Q&A with Lucinda (Lucy) Main and Lori Isaj

  • June 26, 2023
  • Lucinda Main, Lori Isaj, Sanaya Mistry, WeirFoulds LLP

Lucy Main, Lori Isaj, and Sanaya Mistry all practice in the area of trusts, estate planning, and estate administration at WeirFoulds LLP in Toronto. Sanaya Mistry interviewed both Lucy Main and Lori Isaj about the nature of their day-to-day estates practice.

Sanaya Mistry: How did you choose or how did you end up in the practice of estate planning?  

Lucy Main: I never thought I would be practising in this area. I did take some estates and tax courses in law school. But thought I would be a litigator. Thankfully, I had some real litigation experience as an articling student and quickly determined that I am not meant to be a litigator. I started doing some trust and estate planning work and enjoyed the client facing aspect as well as the challenges of solving unique family situations.  

Lori Isaj: Estates practice was not something I had ever considered until well into my articling term. I did not take any trusts, estates, or tax courses in law school so I had no background or sense of the practice. However, I was lucky to article at a firm that had a very impressive estates group. During my articles, I had the opportunity to draft wills and powers of attorney, do legal research, and sit it on initial client meetings and signing meetings. Observing the lawyer-client interactions and the way that the lawyers discussed and handled important but sometimes sensitive or difficult topics, I saw the value of the care and advice and how much clients appreciated this. Very quickly after, I realized that the nature of the practice was well suited to the kind of lawyer I imagined being.  

Sanaya Mistry:  What do you like most about the estate planning practice?  

Lucy Main: I like solving problems. I like the fact that not all solutions are found in law and much of our work involves a lot of non-legal skills. I like feeling that I have really helped a family – either given them peace that all their affairs are in order or helping them through the estate administration process. I like being a trusted advisor to a family.  

Lori Isaj: I like working together with clients to help them get peace of mind by getting these key documents in place. For the most part, people appreciate that having a will and powers of attorney is something that everyone should have. However, it can be challenging to get started and to start thinking about the various components and decisions that have to be made. I like interacting with clients, getting to know them, and helping simplify difficult concepts, decisions, or conversations. It’s a great feeling to empower clients with the knowledge and advice and to learn that what they thought would be a difficult process turned out to be a positive and painless one.  

Sanaya Mistry: What do you find most challenging about the estate planning practice?  

Lucy Main: While the client interactions are often what makes this work fun and meaningful, admittedly sometimes managing the clients is the hardest part of the job. 

Lori Isaj: Sometimes it can be challenging to explain that what we do in our practice is so much more than drafting a document.

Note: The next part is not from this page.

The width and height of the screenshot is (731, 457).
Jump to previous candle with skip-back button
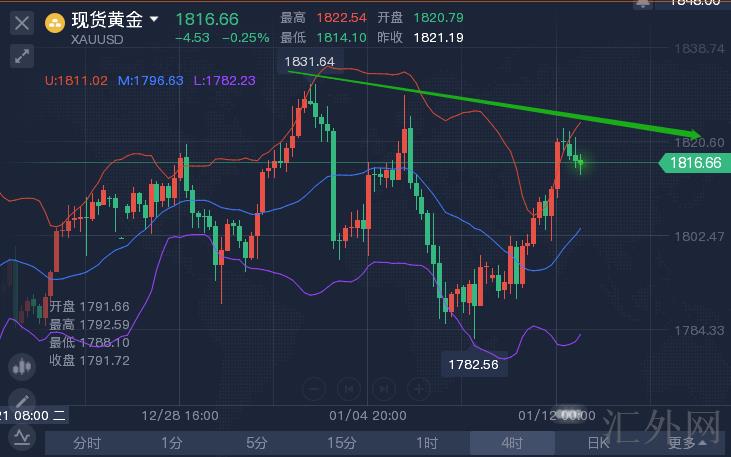click(347, 388)
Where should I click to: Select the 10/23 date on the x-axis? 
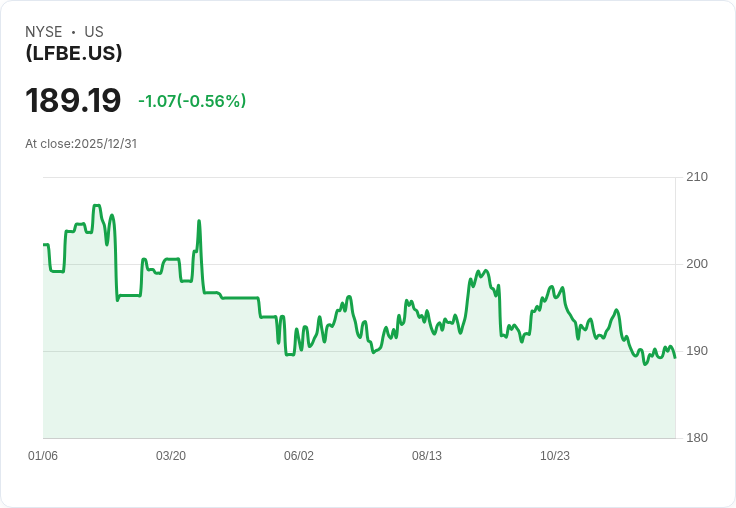pos(555,456)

Estates law interacts closely with many other areas of law including family law, tax, corporate, contracts, etc. so we must have all the relevant background information to ensure that we can properly advise on how these other areas can affect a client’s estate plan. Because having the relevant background information and discussing these various issues can take time, it can sometimes be challenging to explain that it’s not often possible to thoroughly complete a client’s estate plan over the course of a single meeting.   

Sanaya Mistry: What are your favourite types of files or matters to work on?  

Lucy Main: I like client matters where I am able to find a unique solution to an issue. I like especially dealing with international clients, assets, or beneficiaries as I like learning about the succession law of other jurisdictions.  

Lori Isaj: My favourite types of files are the ones where clients come into the first meeting with an open mind and with a curiosity and interest about the process. This usually means that I get to have interesting conversations with them and usually means that they have thought of key questions about their unique circumstances. During these meetings, the clients are often grateful for the information and advice which always leaves me with a positive feeling.  

Sanaya Mistry: What has been the biggest change to your practice in the last few years?  

Lucy Main: The move to a more virtual platform is great in terms of work flexibility but I often miss a lot of the in-person interactions I used to have with clients. Staring at a screen all day and only interacting with clients virtually can be draining.  

Lori Isaj: I echo Lucy’s comments in that interacting with clients virtually has been the biggest change. In a lot of ways, this is positive because it allows things to progress more quickly and allows us to interact with clients across a broader geographical scope. However, the downside is that it does not entirely replace the connection and rapport that comes from an in-person interaction.  

Sanaya Mistry: What is the best advice you have received about practising law?  

Lucy Main: You are going to make mistakes. Learn from them. Use the new knowledge to be better going forward and do not beat yourself up for how you could have done things differently or better in the past. Don’t shy away from opportunities that seem too challenging for fear of making a mistake.  

Lori Isaj: It’s important to pick a practice area that you like and that is suited to your skills, interests, character, and personality. It’s important (and rewarding) to get involved, whether it be through practice specific professional organizations, volunteering, or through writing and presenting. Do not hesitate to ask questions and seek help when needed. Regardless of how much experience one has, you will always be learning.